Ask for clarification – I admit this is the one that I struggled with the most as it goes against everything I have learned about effective communication, ‘if you disagree with a person’s viewpoint, then back up your comment with facts to support your claim’ and ‘as a listener it’s your responsibility to ask the speaker for clarification’. Nowadays many people don’t adhere to this principal and that’s when things can get difficult.
If you don’t understand or think that their comment is unfair, then you ask for clarification. They have to defend their opinion instead of you having to defend your article. Putting the onus back on them to explain will hopefully bring about an honest open discussion that benefits you both.
Do apologise – So you made a mistake and there’s a typo error in your article, take responsibility for it. The best way to stop some critics is to admit your error and thank them. This takes all the wind out of them and leaves no opportunity for a reply.
Offer no response – Sometimes it’s best to just remain silent. Especially, if the comment is a verbal attack on you the person. In this situation, the temptation to react with equal negatively can be overwhelming but by not responding you are effectively cutting off any type of argument.

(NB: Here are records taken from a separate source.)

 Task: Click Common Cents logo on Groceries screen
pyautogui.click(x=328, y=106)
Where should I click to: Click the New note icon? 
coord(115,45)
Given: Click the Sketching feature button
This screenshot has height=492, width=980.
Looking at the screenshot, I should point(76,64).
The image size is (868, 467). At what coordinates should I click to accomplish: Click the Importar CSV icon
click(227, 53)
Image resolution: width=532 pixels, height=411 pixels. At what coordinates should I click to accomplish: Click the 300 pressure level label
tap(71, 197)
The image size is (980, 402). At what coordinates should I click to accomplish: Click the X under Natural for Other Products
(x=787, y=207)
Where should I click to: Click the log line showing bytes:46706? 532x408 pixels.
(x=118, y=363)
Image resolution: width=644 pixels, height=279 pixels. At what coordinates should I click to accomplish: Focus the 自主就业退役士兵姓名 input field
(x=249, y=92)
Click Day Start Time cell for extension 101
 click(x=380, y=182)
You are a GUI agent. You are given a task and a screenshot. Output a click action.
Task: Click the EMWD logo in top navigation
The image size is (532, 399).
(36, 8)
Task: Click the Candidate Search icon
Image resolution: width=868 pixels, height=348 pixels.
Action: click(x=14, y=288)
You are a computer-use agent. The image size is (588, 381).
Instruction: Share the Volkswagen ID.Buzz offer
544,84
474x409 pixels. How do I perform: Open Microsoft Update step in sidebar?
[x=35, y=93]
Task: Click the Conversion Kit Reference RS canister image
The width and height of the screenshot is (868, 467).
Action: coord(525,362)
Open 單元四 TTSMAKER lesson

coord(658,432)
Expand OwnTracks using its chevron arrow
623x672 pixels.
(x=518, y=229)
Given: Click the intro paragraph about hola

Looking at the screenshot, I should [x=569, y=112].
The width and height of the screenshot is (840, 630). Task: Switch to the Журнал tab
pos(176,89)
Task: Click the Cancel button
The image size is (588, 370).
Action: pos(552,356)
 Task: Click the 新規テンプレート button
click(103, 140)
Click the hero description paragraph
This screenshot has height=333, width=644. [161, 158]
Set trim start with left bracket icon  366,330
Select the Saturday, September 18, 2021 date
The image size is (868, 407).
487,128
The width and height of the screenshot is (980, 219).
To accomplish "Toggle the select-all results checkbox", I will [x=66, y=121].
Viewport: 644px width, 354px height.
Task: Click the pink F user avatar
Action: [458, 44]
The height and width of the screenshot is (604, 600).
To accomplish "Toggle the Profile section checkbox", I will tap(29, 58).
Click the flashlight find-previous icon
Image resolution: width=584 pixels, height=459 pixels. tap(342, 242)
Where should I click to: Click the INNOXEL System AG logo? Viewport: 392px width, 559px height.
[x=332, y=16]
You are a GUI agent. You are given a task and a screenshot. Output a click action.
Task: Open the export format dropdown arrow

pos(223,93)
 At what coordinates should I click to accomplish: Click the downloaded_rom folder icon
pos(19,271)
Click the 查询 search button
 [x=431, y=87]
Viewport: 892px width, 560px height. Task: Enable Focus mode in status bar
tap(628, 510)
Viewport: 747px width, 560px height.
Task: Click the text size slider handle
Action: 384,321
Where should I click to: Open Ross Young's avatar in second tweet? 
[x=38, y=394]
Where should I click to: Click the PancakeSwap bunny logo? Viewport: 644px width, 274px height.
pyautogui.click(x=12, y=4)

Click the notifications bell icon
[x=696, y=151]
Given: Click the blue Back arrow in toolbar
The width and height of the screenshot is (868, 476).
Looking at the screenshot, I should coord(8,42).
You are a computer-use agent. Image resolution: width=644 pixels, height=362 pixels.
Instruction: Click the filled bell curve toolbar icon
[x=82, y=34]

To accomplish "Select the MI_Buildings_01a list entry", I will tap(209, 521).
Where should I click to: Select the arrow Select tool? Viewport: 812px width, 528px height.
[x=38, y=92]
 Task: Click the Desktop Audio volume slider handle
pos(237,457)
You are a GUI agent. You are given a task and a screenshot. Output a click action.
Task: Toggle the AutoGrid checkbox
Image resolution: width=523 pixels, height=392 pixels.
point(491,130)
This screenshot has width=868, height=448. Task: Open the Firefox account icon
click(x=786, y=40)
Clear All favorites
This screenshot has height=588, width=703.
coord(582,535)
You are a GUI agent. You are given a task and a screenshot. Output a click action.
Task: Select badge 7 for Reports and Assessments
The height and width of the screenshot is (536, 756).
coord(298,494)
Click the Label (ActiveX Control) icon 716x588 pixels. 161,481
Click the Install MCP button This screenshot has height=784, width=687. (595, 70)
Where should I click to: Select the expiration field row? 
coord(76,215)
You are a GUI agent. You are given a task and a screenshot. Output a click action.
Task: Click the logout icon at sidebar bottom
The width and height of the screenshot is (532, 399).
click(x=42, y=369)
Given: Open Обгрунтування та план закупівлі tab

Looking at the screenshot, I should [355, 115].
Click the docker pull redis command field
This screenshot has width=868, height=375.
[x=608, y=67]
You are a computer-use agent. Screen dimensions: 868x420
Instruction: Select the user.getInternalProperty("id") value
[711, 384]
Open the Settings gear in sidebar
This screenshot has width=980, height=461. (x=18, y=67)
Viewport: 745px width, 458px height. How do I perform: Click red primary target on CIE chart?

Say thanks – Thanking them for the comment/feedback is more for you than them. It shows you are mature enough to accept the criticism and lets them know that you haven’t reacted to it. It’s about your own self-respect and worth not theirs.
‘Learn to handle criticism. Let it develop you instead of discourage you’
At the end of the day, you can’t please everyone and people will always find fault in your work. Stand by your words, own them and don’t let others discourage you.
The most admired and respected people are the ones who continue despite criticism, for they see it as an opportunity to learn and grow from.